For the most part, police officers and detectives are not devious people looking to punish the innocent. Yet it is important to respect the power of the eyewitness identification. When a witness identifies a suspect in a photo lineup, they are usually then called into court to make an in-court identification in front of the jury. With the exception of the surprise in-court confession popularized by Law and Order (and about as unrealistic as the show itself), hearing a person describe a crime they witnessed and then point to the defendant in front of a jury is extremely powerful. Additionally, once that association has been made in the witness’s head, it can often be hard to break. The most famous case may be that of Jennifer Thompson and Ronald Cotton. Thompson was a victim of a vicious rape in which she got, what she believed, was a clear look at her attacker. Thompson identified Cotton as her rapist in a photo lineup, live lineup, and in-court in front of a jury. All the while, Cotton maintained his innocence while he was sentenced to life in prison. Cotton got the trial reopened when he heard another inmate bragging about “Cotton doing some of his time.”[9] Cotton was able to bring in the other inmate and present his case for a second time. Thompson identified Cotton as her rapist and he was once again sentenced to life in prison. It took eleven years for Ronald Cotton to be exonerated by DNA evidence. Cotton’s only resemblance to the actual rapist was that they were both black men.[10] It is important that practitioners and academia alike keep studying, observing, and writing about eyewitness procedures to avoid situations like this. Prince George’s County is taking the proper steps to ensure that innocent men stay out of prison.
Calen Weiss
Articles Editor, Criminal Law Practitioner
Image by Dickelbers (Own work), via Wikimedia Commons.
[1] 409 U.S. 188 (1972).
[2] 432 U.S. 98 (1977).
[3] See generally Stovall v. Denno, 388 U.S. 293 (finding that reliability is the linchpin in determining the admissibility of eyewitness identification).
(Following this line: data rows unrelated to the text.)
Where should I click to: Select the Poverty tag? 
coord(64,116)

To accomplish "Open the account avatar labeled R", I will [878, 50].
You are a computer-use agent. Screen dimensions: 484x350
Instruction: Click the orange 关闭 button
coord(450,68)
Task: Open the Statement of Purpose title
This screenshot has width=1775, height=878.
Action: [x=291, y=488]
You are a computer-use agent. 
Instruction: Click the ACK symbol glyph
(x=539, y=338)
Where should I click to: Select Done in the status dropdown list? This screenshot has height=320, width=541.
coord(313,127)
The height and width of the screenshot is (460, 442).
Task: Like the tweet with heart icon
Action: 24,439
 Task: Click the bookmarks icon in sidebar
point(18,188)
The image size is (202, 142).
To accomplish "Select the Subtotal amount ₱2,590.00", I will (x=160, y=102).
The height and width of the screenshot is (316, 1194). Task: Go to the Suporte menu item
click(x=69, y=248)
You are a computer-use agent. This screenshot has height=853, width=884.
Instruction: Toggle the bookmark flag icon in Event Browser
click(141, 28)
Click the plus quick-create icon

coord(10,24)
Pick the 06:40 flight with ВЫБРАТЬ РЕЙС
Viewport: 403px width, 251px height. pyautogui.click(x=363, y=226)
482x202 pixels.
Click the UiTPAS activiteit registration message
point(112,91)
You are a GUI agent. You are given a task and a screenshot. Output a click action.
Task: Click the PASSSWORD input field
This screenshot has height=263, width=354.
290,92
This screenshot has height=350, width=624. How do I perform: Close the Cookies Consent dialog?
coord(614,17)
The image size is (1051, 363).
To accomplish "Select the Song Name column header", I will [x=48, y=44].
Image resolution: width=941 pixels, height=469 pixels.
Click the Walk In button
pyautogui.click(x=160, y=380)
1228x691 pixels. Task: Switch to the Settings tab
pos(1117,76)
[4] Biggers, 409 U.S. at 199-201.
[5] Brathwaite, 432 U.S. at 114.
[6] U.S. v. Ash, 431 U.S. 300, 321 (1973).
[7] Id.
[8] Jules Epstein, Irreparable Misidentifications and Reliability: Reassessing the Threshold for Admissibility of Eyewitness Identification, 58 Vill. L. Rev. 69, 97 n.180 (2013) (citing Nancy K. Steblay et. al., Seventy-Two Tests of the Sequential Lineup Superiority Effect: A Meta-Analysis and Policy Discussion, 17 Psychol. pub. Pol’y & L. 99, 100 (2011)).
[9] Helen O’Neil, The Perfect Witness, Washington Post, Mar. 4, 2001, at F1.
[10] Jennifer Thompson and Ronald Cotton have since become great friends and advocates against the death penalty and unreliable eyewitness testimony. It was only through Thompson’s inspiring courage and Cotton’s unbelievable sense of forgiveness that they have been able to turn a terrible situation into a noble cause. They are two of the three authors of the New York Times’ Bestseller Picking Cotton.